START RECORDS PROVIDED

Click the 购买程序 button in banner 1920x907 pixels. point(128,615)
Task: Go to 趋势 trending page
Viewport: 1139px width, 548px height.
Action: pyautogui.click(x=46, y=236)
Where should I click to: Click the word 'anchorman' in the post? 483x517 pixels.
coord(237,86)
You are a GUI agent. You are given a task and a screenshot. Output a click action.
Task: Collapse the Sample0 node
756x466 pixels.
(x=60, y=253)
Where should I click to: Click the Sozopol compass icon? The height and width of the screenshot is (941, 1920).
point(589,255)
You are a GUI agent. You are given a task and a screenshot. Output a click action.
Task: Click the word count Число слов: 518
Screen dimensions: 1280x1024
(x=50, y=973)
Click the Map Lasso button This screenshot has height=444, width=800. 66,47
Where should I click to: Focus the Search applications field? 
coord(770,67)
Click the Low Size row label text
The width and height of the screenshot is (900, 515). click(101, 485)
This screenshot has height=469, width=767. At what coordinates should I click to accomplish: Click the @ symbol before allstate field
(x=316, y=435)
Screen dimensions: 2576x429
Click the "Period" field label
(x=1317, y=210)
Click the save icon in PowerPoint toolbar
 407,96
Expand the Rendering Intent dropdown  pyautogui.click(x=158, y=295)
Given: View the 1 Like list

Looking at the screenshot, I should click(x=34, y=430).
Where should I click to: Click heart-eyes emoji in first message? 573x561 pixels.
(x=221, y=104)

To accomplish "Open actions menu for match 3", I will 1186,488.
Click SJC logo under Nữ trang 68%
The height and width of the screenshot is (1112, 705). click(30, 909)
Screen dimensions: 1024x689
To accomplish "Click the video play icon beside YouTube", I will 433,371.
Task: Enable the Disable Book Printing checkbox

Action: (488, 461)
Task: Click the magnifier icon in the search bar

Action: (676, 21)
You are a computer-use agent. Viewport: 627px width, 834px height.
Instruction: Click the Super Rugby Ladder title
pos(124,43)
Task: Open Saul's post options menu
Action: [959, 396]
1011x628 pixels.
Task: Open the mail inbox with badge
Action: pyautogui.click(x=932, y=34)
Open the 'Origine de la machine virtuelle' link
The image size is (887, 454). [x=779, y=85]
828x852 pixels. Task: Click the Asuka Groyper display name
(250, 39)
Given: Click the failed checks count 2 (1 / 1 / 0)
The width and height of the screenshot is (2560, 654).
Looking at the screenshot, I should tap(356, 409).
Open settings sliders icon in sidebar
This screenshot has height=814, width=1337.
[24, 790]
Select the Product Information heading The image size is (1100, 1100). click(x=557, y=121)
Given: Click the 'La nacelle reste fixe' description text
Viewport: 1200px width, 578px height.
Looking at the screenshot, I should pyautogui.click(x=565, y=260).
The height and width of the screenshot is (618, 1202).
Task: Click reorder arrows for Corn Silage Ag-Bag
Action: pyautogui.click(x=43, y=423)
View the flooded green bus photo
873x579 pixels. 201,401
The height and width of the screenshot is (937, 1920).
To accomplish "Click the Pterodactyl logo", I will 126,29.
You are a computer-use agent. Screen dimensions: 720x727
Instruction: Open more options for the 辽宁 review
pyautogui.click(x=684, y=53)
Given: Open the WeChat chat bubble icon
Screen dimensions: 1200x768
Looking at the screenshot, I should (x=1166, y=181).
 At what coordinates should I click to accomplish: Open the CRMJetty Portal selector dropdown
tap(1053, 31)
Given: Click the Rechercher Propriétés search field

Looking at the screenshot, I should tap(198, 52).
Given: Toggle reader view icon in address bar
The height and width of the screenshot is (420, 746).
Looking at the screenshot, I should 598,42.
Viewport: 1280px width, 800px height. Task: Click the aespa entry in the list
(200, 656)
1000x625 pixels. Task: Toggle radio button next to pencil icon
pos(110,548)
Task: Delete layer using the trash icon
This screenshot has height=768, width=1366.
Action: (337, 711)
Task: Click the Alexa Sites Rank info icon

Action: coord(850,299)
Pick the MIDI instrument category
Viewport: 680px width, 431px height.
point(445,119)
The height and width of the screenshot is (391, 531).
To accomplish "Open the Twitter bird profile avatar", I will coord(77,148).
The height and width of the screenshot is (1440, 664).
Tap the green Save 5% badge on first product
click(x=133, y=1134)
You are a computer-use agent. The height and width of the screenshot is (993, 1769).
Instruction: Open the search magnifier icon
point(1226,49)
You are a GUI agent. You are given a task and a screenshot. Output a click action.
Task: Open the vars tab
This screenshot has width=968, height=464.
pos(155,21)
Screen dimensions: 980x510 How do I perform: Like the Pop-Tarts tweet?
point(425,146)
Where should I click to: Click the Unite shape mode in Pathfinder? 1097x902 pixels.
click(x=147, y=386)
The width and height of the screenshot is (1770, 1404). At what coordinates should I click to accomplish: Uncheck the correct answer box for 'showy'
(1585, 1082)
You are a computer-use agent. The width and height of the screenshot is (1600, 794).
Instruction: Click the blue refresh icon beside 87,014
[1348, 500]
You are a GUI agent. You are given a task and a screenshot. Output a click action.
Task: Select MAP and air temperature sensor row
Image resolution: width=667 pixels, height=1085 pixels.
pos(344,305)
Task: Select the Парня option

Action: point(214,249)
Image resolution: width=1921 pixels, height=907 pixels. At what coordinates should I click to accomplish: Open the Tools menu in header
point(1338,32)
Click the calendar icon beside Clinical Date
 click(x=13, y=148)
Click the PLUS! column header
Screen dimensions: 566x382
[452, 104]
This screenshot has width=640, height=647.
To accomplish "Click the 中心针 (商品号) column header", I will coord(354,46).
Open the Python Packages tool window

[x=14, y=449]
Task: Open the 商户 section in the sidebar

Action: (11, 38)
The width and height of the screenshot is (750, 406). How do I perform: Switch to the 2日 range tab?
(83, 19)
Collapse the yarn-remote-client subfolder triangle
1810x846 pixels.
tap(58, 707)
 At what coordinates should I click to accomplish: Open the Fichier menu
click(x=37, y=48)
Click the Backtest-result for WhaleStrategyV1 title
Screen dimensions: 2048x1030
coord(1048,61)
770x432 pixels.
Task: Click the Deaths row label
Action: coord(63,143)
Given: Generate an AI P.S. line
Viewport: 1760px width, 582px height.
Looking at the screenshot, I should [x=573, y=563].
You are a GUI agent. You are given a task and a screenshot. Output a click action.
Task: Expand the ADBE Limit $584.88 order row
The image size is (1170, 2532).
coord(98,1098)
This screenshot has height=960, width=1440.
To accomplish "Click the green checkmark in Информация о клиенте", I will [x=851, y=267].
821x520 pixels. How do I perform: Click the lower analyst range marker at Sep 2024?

END RECORDS PROVIDED

The data above should be duplicated exactly and completely.

Click the 购买程序 button in banner 1920x907 pixels. point(128,615)
Task: Go to 趋势 trending page
Viewport: 1139px width, 548px height.
Action: pyautogui.click(x=46, y=236)
Where should I click to: Click the word 'anchorman' in the post? 483x517 pixels.
coord(237,86)
You are a GUI agent. You are given a task and a screenshot. Output a click action.
Task: Collapse the Sample0 node
756x466 pixels.
(x=60, y=253)
Where should I click to: Click the Sozopol compass icon? The height and width of the screenshot is (941, 1920).
point(589,255)
You are a GUI agent. You are given a task and a screenshot. Output a click action.
Task: Click the word count Число слов: 518
Screen dimensions: 1280x1024
(x=50, y=973)
Click the Map Lasso button This screenshot has height=444, width=800. 66,47
Where should I click to: Focus the Search applications field? 
coord(770,67)
Click the Low Size row label text
The width and height of the screenshot is (900, 515). click(101, 485)
This screenshot has height=469, width=767. At what coordinates should I click to accomplish: Click the @ symbol before allstate field
(x=316, y=435)
Screen dimensions: 2576x429
Click the "Period" field label
(x=1317, y=210)
Click the save icon in PowerPoint toolbar
 407,96
Expand the Rendering Intent dropdown  pyautogui.click(x=158, y=295)
Given: View the 1 Like list

Looking at the screenshot, I should click(x=34, y=430).
Where should I click to: Click heart-eyes emoji in first message? 573x561 pixels.
(x=221, y=104)

To accomplish "Open actions menu for match 3", I will 1186,488.
Click SJC logo under Nữ trang 68%
The height and width of the screenshot is (1112, 705). click(30, 909)
Screen dimensions: 1024x689
To accomplish "Click the video play icon beside YouTube", I will 433,371.
Task: Enable the Disable Book Printing checkbox

Action: (488, 461)
Task: Click the magnifier icon in the search bar

Action: (676, 21)
You are a computer-use agent. Viewport: 627px width, 834px height.
Instruction: Click the Super Rugby Ladder title
pos(124,43)
Task: Open Saul's post options menu
Action: [959, 396]
1011x628 pixels.
Task: Open the mail inbox with badge
Action: pyautogui.click(x=932, y=34)
Open the 'Origine de la machine virtuelle' link
The image size is (887, 454). [x=779, y=85]
828x852 pixels. Task: Click the Asuka Groyper display name
(250, 39)
Given: Click the failed checks count 2 (1 / 1 / 0)
The width and height of the screenshot is (2560, 654).
Looking at the screenshot, I should tap(356, 409).
Open settings sliders icon in sidebar
This screenshot has height=814, width=1337.
[24, 790]
Select the Product Information heading The image size is (1100, 1100). click(x=557, y=121)
Given: Click the 'La nacelle reste fixe' description text
Viewport: 1200px width, 578px height.
Looking at the screenshot, I should pyautogui.click(x=565, y=260).
The height and width of the screenshot is (618, 1202).
Task: Click reorder arrows for Corn Silage Ag-Bag
Action: pyautogui.click(x=43, y=423)
View the flooded green bus photo
873x579 pixels. 201,401
The height and width of the screenshot is (937, 1920).
To accomplish "Click the Pterodactyl logo", I will 126,29.
You are a computer-use agent. Screen dimensions: 720x727
Instruction: Open more options for the 辽宁 review
pyautogui.click(x=684, y=53)
Given: Open the WeChat chat bubble icon
Screen dimensions: 1200x768
Looking at the screenshot, I should (x=1166, y=181).
 At what coordinates should I click to accomplish: Open the CRMJetty Portal selector dropdown
tap(1053, 31)
Given: Click the Rechercher Propriétés search field

Looking at the screenshot, I should tap(198, 52).
Given: Toggle reader view icon in address bar
The height and width of the screenshot is (420, 746).
Looking at the screenshot, I should 598,42.
Viewport: 1280px width, 800px height. Task: Click the aespa entry in the list
(200, 656)
1000x625 pixels. Task: Toggle radio button next to pencil icon
pos(110,548)
Task: Delete layer using the trash icon
This screenshot has height=768, width=1366.
Action: (337, 711)
Task: Click the Alexa Sites Rank info icon

Action: coord(850,299)
Pick the MIDI instrument category
Viewport: 680px width, 431px height.
point(445,119)
The height and width of the screenshot is (391, 531).
To accomplish "Open the Twitter bird profile avatar", I will coord(77,148).
The height and width of the screenshot is (1440, 664).
Tap the green Save 5% badge on first product
click(x=133, y=1134)
You are a computer-use agent. The height and width of the screenshot is (993, 1769).
Instruction: Open the search magnifier icon
point(1226,49)
You are a GUI agent. You are given a task and a screenshot. Output a click action.
Task: Open the vars tab
This screenshot has width=968, height=464.
pos(155,21)
Screen dimensions: 980x510 How do I perform: Like the Pop-Tarts tweet?
point(425,146)
Where should I click to: Click the Unite shape mode in Pathfinder? 1097x902 pixels.
click(x=147, y=386)
The width and height of the screenshot is (1770, 1404). At what coordinates should I click to accomplish: Uncheck the correct answer box for 'showy'
(1585, 1082)
You are a computer-use agent. The width and height of the screenshot is (1600, 794).
Instruction: Click the blue refresh icon beside 87,014
[1348, 500]
You are a GUI agent. You are given a task and a screenshot. Output a click action.
Task: Select MAP and air temperature sensor row
Image resolution: width=667 pixels, height=1085 pixels.
pos(344,305)
Task: Select the Парня option

Action: point(214,249)
Image resolution: width=1921 pixels, height=907 pixels. At what coordinates should I click to accomplish: Open the Tools menu in header
point(1338,32)
Click the calendar icon beside Clinical Date
 click(x=13, y=148)
Click the PLUS! column header
Screen dimensions: 566x382
[452, 104]
This screenshot has width=640, height=647.
To accomplish "Click the 中心针 (商品号) column header", I will coord(354,46).
Open the Python Packages tool window

[x=14, y=449]
Task: Open the 商户 section in the sidebar

Action: (11, 38)
The width and height of the screenshot is (750, 406). How do I perform: Switch to the 2日 range tab?
(83, 19)
Collapse the yarn-remote-client subfolder triangle
1810x846 pixels.
tap(58, 707)
 At what coordinates should I click to accomplish: Open the Fichier menu
click(x=37, y=48)
Click the Backtest-result for WhaleStrategyV1 title
Screen dimensions: 2048x1030
coord(1048,61)
770x432 pixels.
Task: Click the Deaths row label
Action: coord(63,143)
Given: Generate an AI P.S. line
Viewport: 1760px width, 582px height.
Looking at the screenshot, I should [x=573, y=563].
You are a GUI agent. You are given a task and a screenshot. Output a click action.
Task: Expand the ADBE Limit $584.88 order row
The image size is (1170, 2532).
coord(98,1098)
This screenshot has height=960, width=1440.
To accomplish "Click the green checkmark in Информация о клиенте", I will [x=851, y=267].
821x520 pixels. How do I perform: Click the lower analyst range marker at Sep 2024?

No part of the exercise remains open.